=== PROVIDED RECORDS ===

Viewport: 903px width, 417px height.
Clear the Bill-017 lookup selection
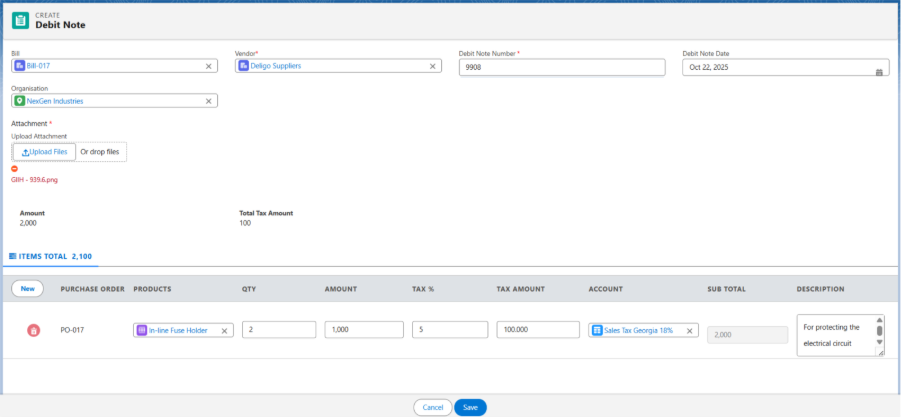click(209, 66)
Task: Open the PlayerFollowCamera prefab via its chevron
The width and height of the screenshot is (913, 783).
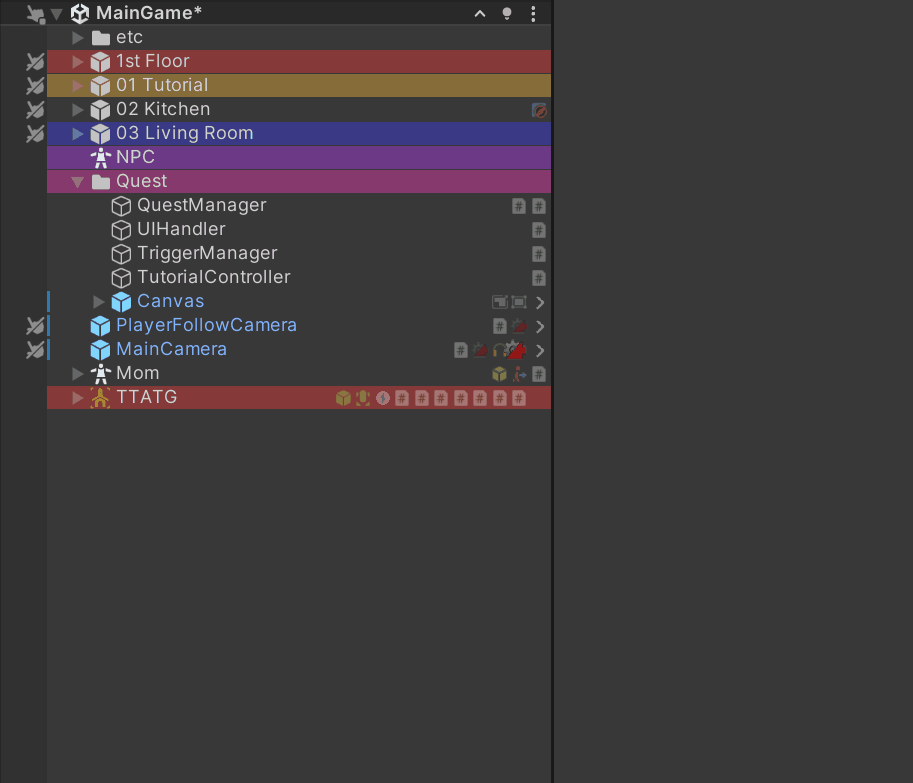Action: pos(540,327)
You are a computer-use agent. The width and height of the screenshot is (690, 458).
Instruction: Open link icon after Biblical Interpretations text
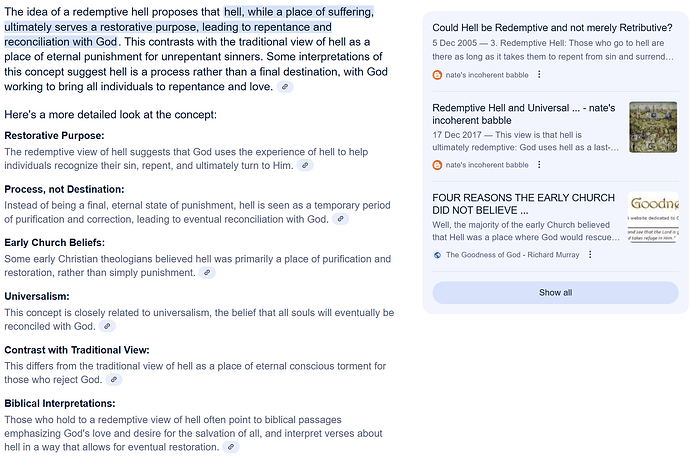click(x=232, y=447)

===

= TRY IT =
Give the data above again in full and unchanged, skipping the pictures.

= ANSWER SPACE =
Viewport: 903px width, 417px height.
Clear the Bill-017 lookup selection
click(209, 66)
Task: Open the PlayerFollowCamera prefab via its chevron
The width and height of the screenshot is (913, 783).
Action: pos(540,327)
You are a computer-use agent. The width and height of the screenshot is (690, 458).
Instruction: Open link icon after Biblical Interpretations text
click(x=232, y=447)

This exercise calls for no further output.